To provide a quick overview, what this articles talks about is how a provision is being put into the conference version of a budget bill. The provision is funding related, but unrelated to budget at all. It was included in the House version, but not included in the Senate version. The only two "compromise" positions are including it or not including it.

As this budget bill essentially must pass when it is brought before both houses of congress, anything in it except the most absolutely outrageous is pretty much guaranteed to become law. Not to mention that conference bills have severely restricted debate, anyways. Republicans who might have a problem with this measure won't vote no on the bill. Democrats prolly won't vote no either, because it would give the republicans election year ammunition.
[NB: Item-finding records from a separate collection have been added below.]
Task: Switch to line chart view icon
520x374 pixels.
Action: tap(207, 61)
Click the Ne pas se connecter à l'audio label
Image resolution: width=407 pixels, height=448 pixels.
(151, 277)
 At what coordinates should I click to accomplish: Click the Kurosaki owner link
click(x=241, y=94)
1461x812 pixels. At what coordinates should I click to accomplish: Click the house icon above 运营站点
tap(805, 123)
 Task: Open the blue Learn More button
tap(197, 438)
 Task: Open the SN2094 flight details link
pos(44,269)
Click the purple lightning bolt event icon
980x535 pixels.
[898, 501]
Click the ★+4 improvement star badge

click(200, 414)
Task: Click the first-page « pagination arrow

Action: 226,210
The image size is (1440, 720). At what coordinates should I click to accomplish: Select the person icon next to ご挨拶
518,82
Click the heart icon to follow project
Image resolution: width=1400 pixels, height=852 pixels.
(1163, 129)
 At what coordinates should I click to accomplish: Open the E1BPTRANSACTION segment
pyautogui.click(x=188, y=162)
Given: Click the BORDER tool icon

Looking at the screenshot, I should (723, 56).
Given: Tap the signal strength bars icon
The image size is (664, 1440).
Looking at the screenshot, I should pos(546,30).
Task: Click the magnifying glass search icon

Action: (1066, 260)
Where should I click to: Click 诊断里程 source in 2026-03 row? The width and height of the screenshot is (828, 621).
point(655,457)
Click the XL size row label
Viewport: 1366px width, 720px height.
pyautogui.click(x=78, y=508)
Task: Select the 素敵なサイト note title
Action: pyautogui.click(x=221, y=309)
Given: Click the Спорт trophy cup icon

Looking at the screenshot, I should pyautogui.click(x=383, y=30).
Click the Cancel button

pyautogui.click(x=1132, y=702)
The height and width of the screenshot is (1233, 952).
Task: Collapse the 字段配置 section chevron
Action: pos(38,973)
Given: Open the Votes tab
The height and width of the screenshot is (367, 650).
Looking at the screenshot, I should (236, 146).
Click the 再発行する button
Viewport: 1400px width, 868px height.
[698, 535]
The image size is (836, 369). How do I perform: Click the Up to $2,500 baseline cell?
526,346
This isnt' language that was rejected by the Senate, either, this measure was never brought up in the Senate, which allows the republicans who control the conference committee to include it without visibly countering the will of the majority. The thing is, this has been a repeated tactic used (due to democrats with a few republican allies defeating particularly partisan measures in the senate) -- only bring something up in the house, add it in conference, then get it passed with the limited debate rules and inability to amend guaranteed by it being a conference bill.

This is as bad or worse than "activist judges", as it constitutes not merely pushing the limits of a branches authority (which is how that authority is shaped, anyways), but manipulating the legislative process to suppress opposition.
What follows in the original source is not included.